The finder showed that these two spectra were caused by two magnificent protuberances which were now visible on each side of the point of contact. One of them, that on the left, was more than three minutes (or one tenth of the sun's diameter) in height; it looked like the flame of a furnace, rushing violently from the openings of the burning mass within, and driven by a strong wind. The one to the right presented the appearance of a mass of snowy mountains, with its base resting on the moon's limb, and enlightened by a setting sun. These appearances have been carefully drawn by M. Jules Lefaucheur. I will therefore only remark before quitting the subject, which I shall have to treat subsequently under a special aspect, that the preceding observation shows at once:
1st. The gaseous nature of the protuberances, (the lines being bright.)

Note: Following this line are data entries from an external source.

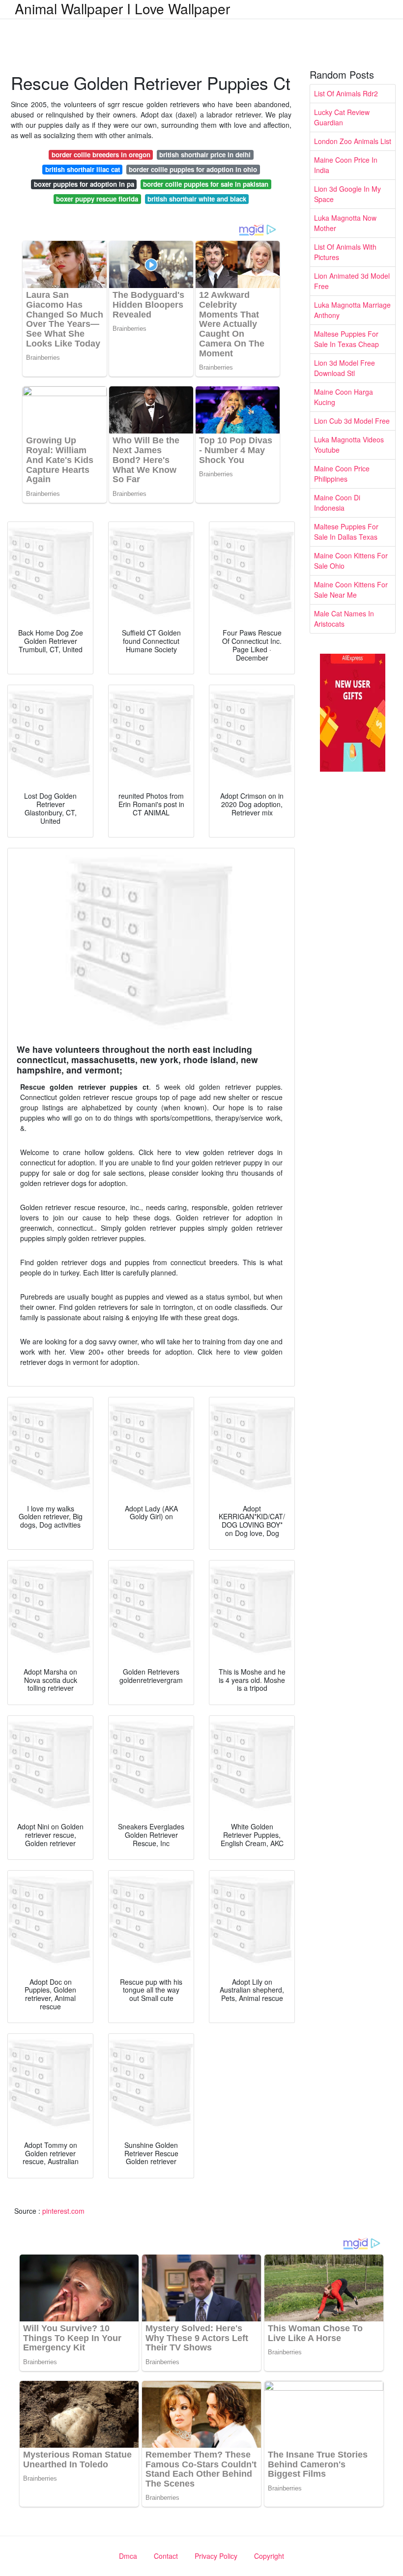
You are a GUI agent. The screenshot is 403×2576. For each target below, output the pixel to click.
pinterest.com (63, 2211)
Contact (166, 2556)
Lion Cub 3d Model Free (352, 421)
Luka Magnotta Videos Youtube (349, 444)
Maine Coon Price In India (345, 165)
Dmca (128, 2556)
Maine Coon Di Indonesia (337, 502)
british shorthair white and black (196, 198)
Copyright (269, 2556)
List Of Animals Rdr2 (346, 93)
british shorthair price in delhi (205, 154)
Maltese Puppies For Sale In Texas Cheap (346, 339)
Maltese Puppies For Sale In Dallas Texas (346, 531)
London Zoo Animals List (352, 141)
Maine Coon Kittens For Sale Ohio (351, 560)
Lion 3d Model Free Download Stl (344, 368)
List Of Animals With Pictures (345, 252)
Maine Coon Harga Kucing (343, 397)
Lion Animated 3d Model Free (352, 281)
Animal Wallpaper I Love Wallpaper (122, 8)
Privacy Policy (216, 2556)
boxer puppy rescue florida (97, 198)
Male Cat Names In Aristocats (344, 618)
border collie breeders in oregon (101, 154)
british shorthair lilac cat (82, 169)
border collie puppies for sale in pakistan (205, 184)
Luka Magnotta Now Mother (345, 223)
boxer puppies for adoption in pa (84, 184)
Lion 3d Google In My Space (347, 194)
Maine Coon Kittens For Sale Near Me (351, 589)
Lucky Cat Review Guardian (342, 117)
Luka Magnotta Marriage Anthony (352, 310)
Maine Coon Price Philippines (342, 473)
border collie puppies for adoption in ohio (193, 169)
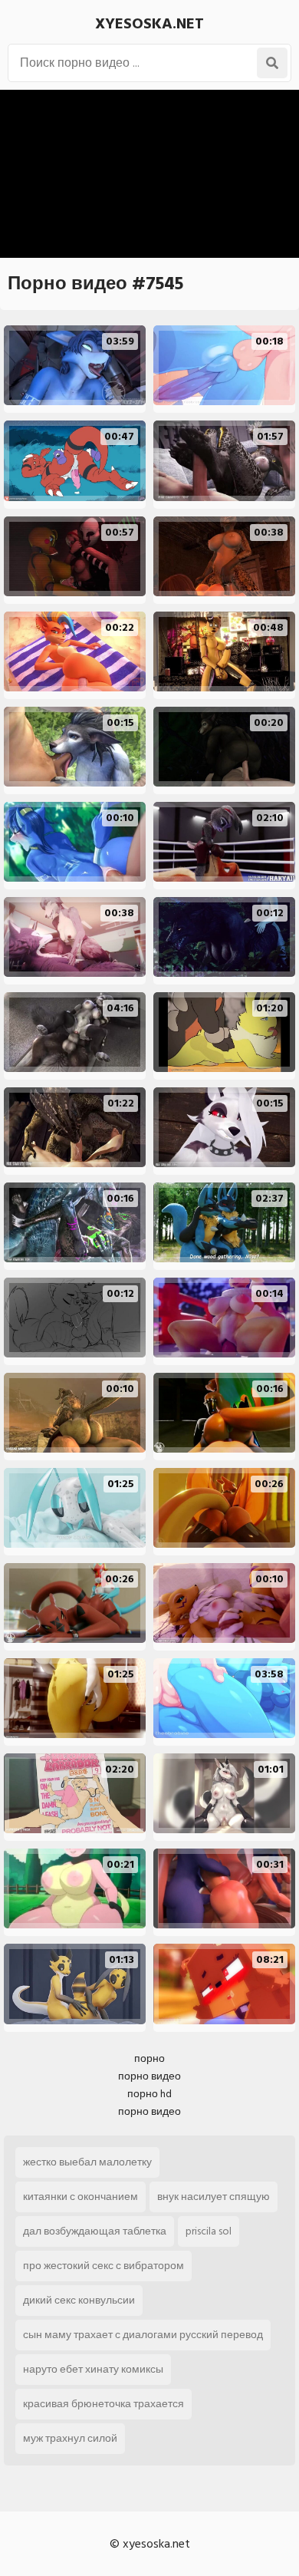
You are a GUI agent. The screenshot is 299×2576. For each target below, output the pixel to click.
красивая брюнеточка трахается (103, 2404)
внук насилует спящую (213, 2196)
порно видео (149, 2076)
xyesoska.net (149, 24)
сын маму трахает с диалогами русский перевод (143, 2334)
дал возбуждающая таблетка (94, 2231)
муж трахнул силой (70, 2438)
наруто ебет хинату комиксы (93, 2369)
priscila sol (209, 2231)
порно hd (149, 2094)
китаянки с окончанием (80, 2196)
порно (149, 2058)
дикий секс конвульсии (79, 2300)
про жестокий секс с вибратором (103, 2265)
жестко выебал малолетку (87, 2162)
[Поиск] (272, 63)
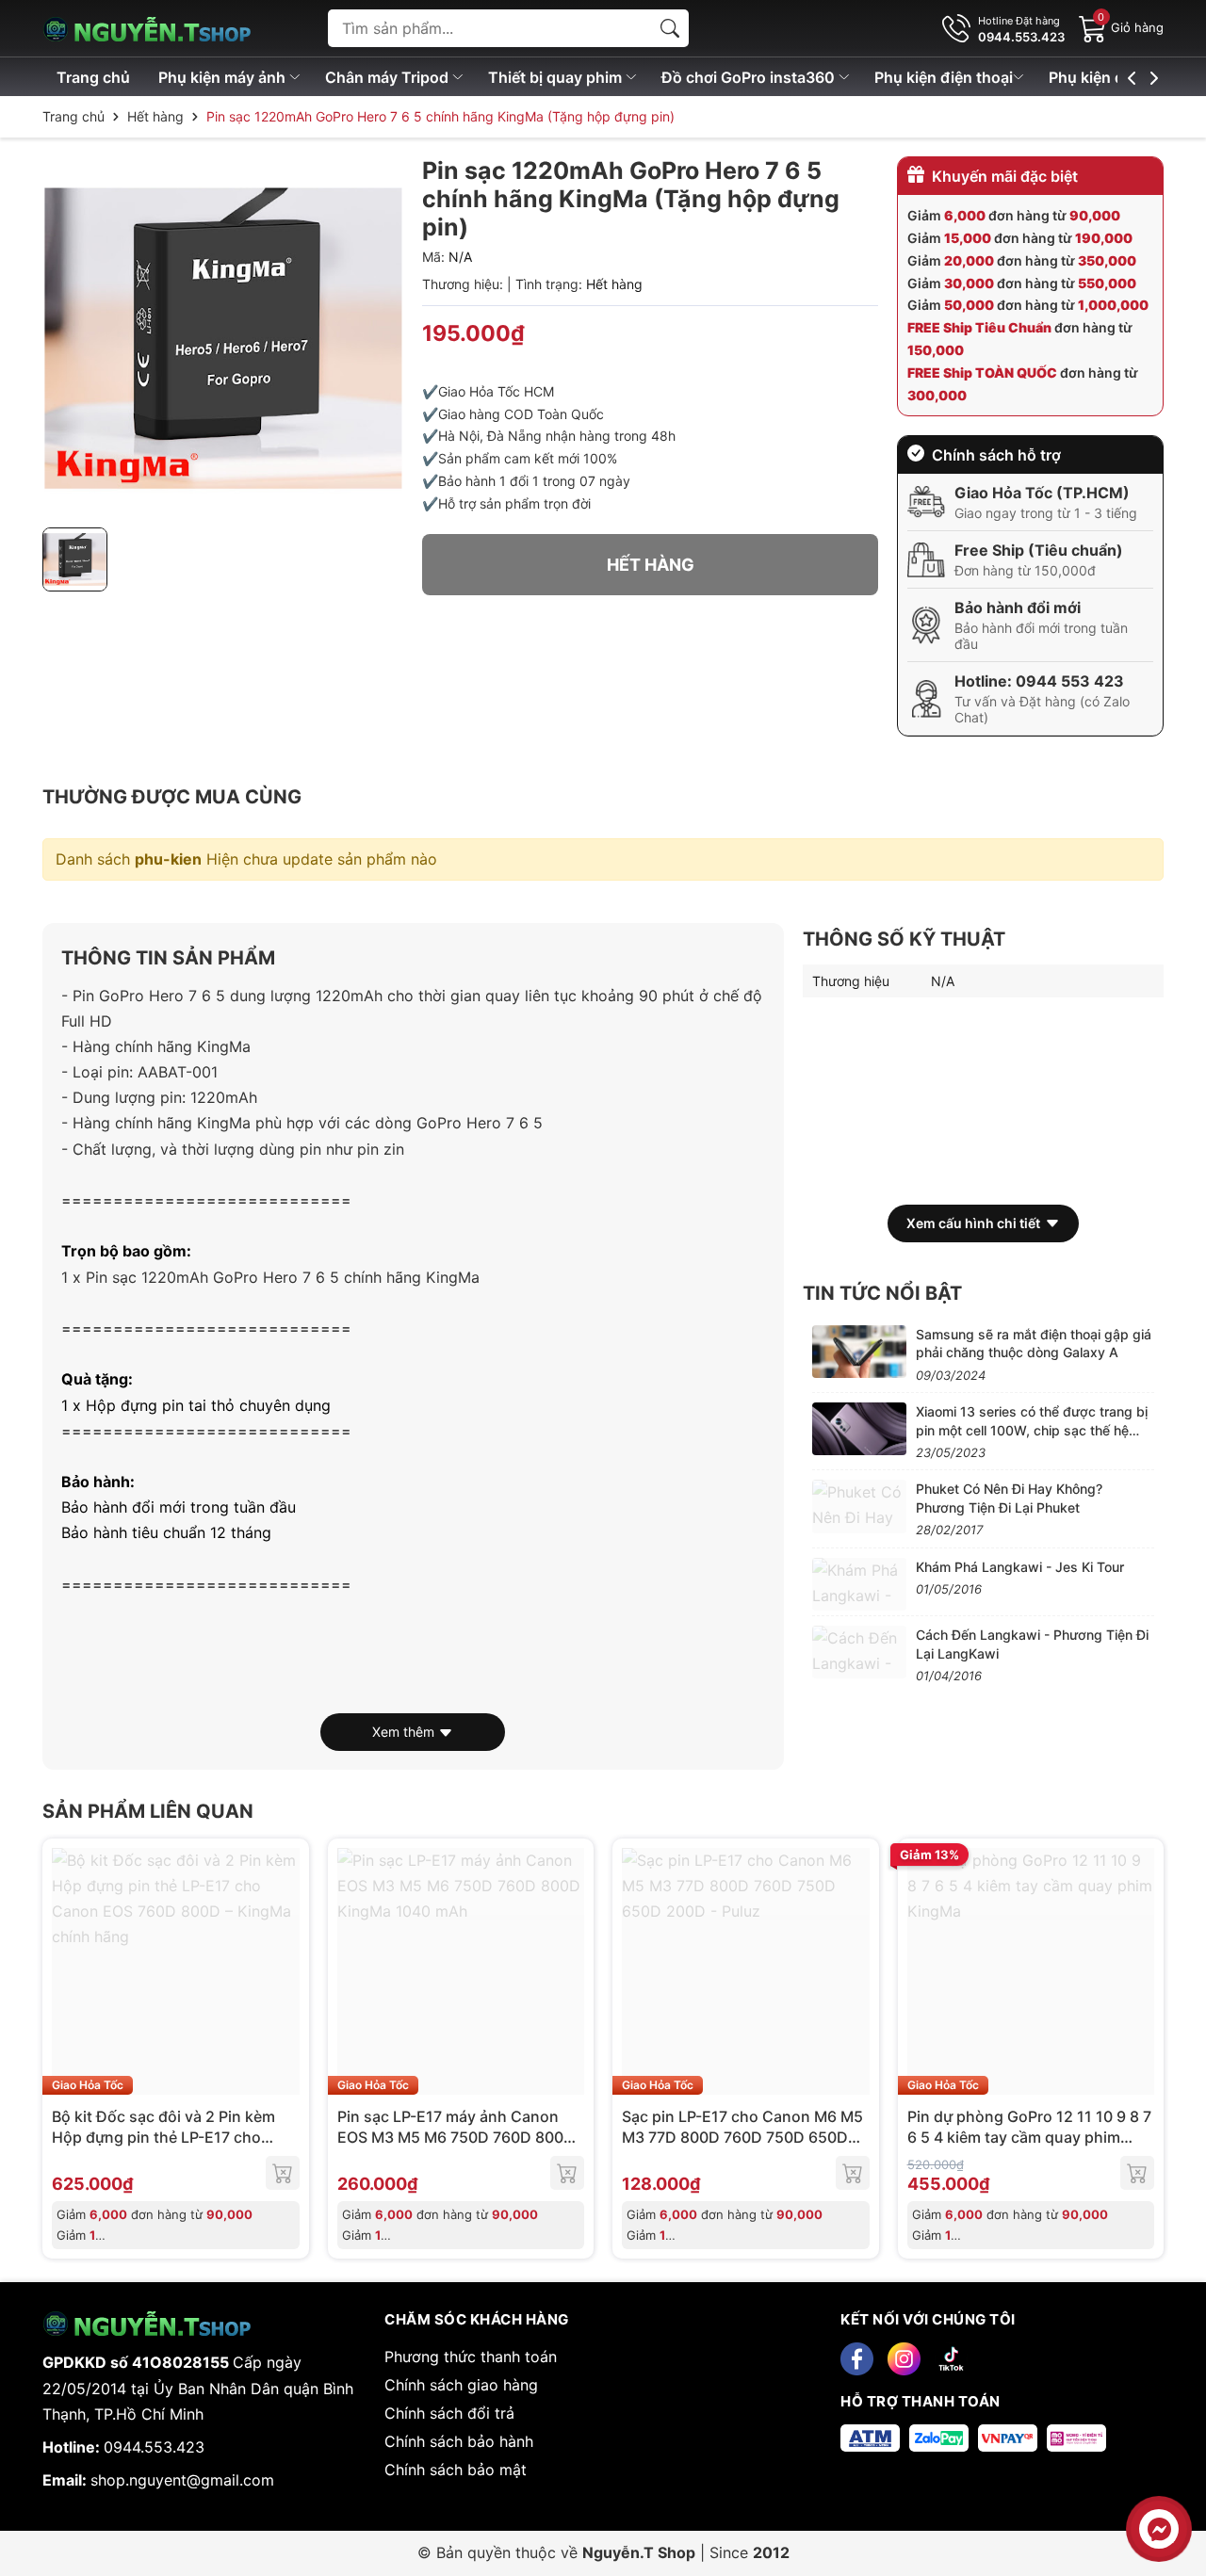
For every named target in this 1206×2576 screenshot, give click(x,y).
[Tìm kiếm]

2d. The general similarity of their chemical composition, (the spectra corresponding line for line.)
3d. Their chemical species, (the red and blue lines of their spectrum being no other than the lines C and F of the solar one, and belonging, as is well known, to hydrogen gas.)
Let us now return to the dark space which separated the spectra of these protuberances. It will be remembered that, at the moment of the total obscuration, the slits were tangent to the solar and lunar discs, and were therefore directed toward the circumsolar regions immediately above the photosphere, in which regions M. Kirchhoff's theory places the atmosphere of vapors, which produces by absorption the dark lines of the solar spectrum. This atmosphere, when shining by its own light, should, according to the same theory, give a reversed solar spectrum, that is to say, one composed entirely of bright lines. This is what we were expecting and trying to verify, and it was to make the proof decisive that I had used so many precautions. But we have just seen that only the protuberances gave positive or bright-line spectra. Now, it is very certain that, if an atmosphere formed of the vapors of all the substances which have been found in the sun really existed above the photosphere, it would have given a spectrum at least as brilliant as that of the protuberances, which were formed of a gas much less dense and less luminous. It must, then, be admitted that, if this atmosphere exists, its height is so small that it has escaped notice.
I must also add that this result did not much surprise me; for my investigations on the solar spectrum had led me to doubt the reality of any considerable atmosphere around the sun, and I am more and more inclined to think that the phenomena of elective absorption, ascribed by the great physicist of Heidelberg to an atmosphere exterior to the sun, are clue to the vapors of the photosphere itself, in which the solid and liquid particles forming the luminous clouds are floating. This view is not merely in harmony with the beautiful theory on the constitution of the photosphere which we owe to M. Faye, but even seems to be a necessary deduction from it.
In fine, the eclipse of the 18th of August appears to me to show that the formation of the solar spectrum cannot be explained by the theory heretofore admitted, and I propose a correction to this theory as above indicated.